TASK ITEM →
Go through the entries below and collect each line with the string "agent" in it.

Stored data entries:
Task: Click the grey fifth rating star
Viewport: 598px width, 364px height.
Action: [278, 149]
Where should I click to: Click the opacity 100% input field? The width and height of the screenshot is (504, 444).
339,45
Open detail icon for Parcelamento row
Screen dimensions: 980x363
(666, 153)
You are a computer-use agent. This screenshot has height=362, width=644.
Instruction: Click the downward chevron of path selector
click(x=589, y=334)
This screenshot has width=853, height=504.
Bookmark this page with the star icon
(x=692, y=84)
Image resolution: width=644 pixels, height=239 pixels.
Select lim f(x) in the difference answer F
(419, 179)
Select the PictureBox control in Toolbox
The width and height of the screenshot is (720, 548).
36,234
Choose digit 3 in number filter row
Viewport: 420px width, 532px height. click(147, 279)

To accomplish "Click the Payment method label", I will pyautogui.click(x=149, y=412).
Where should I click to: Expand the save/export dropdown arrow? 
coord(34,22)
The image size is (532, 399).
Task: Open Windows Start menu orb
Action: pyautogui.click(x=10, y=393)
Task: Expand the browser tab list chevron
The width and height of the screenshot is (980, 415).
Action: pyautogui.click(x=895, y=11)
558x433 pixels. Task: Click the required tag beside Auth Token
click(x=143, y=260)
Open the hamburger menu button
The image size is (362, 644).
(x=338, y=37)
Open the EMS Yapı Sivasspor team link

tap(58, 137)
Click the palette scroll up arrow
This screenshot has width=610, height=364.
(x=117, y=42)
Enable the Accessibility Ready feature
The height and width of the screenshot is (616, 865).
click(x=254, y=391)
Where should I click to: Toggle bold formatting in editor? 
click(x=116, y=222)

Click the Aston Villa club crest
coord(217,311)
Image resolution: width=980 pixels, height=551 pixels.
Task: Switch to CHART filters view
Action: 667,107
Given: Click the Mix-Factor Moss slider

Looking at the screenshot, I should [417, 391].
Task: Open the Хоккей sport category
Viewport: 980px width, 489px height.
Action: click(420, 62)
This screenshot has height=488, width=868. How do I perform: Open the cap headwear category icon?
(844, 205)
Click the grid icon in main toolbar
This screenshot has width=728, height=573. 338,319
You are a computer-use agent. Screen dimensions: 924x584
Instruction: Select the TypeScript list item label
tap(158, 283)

OUTPUT →
You are a computer-use agent. This screenshot has height=362, width=644.
You are a computer-use agent. Screen dimensions: 924x584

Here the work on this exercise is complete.